[EXTRACTED INFORMATION]
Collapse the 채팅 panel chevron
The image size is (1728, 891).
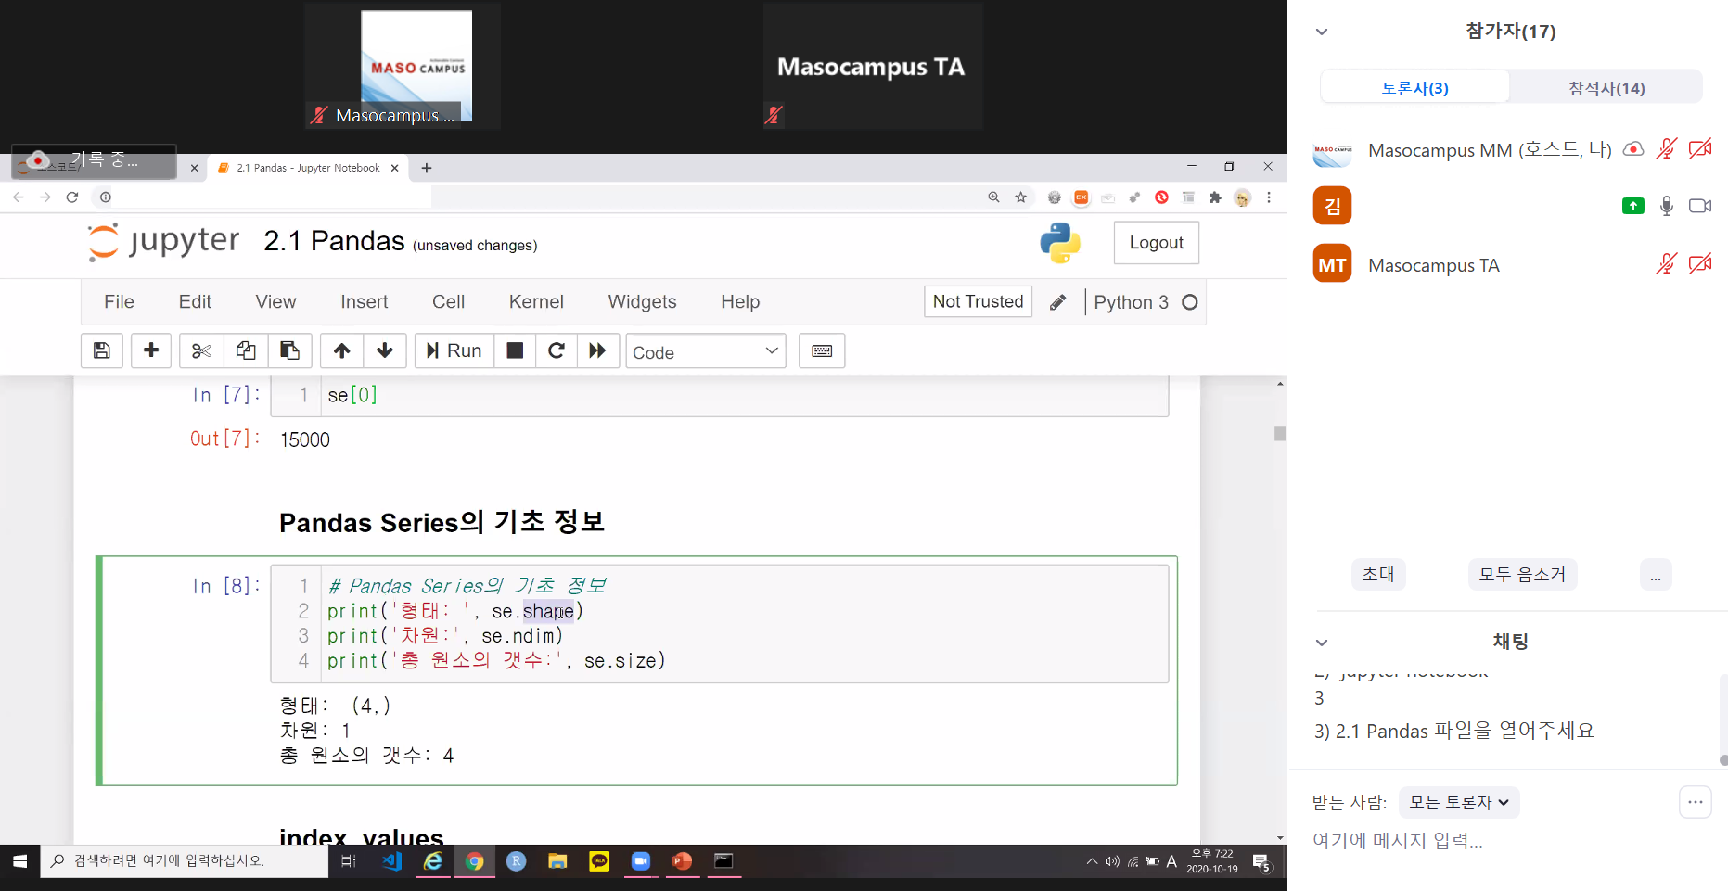coord(1322,643)
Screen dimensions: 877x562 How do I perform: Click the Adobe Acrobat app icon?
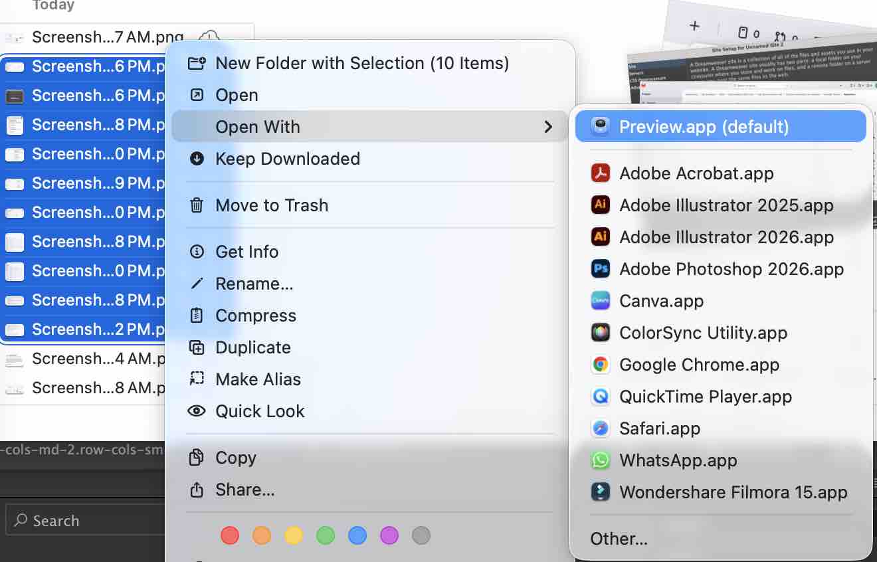(x=601, y=173)
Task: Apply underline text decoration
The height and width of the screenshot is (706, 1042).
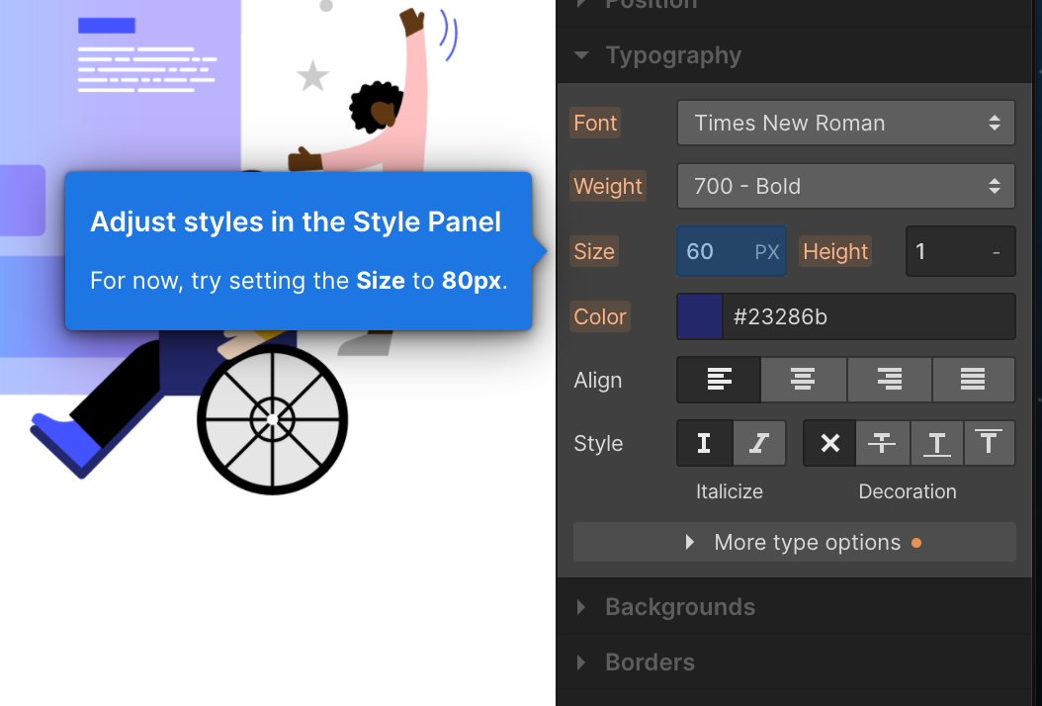Action: (x=936, y=443)
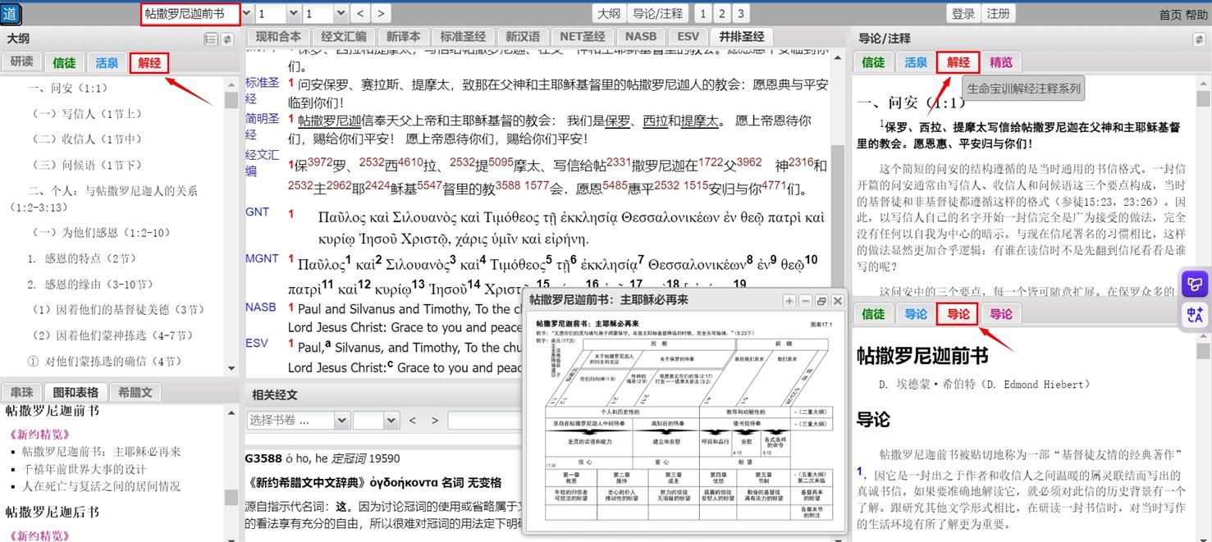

[WHAT TO WORK ON]
Reproduce the final stretch of lines exactly: the line containing "The image size is (1728, 891)." through the last line of the data, both included. Pictures do not belong in the copy.

[RESULT OF THE EXERCISE]
The image size is (1728, 891).
coord(1322,643)
Screen dimensions: 877x562 How do I perform: Click the Adobe Acrobat app icon?
(x=601, y=173)
Task: Apply underline text decoration
The height and width of the screenshot is (706, 1042).
Action: (x=936, y=443)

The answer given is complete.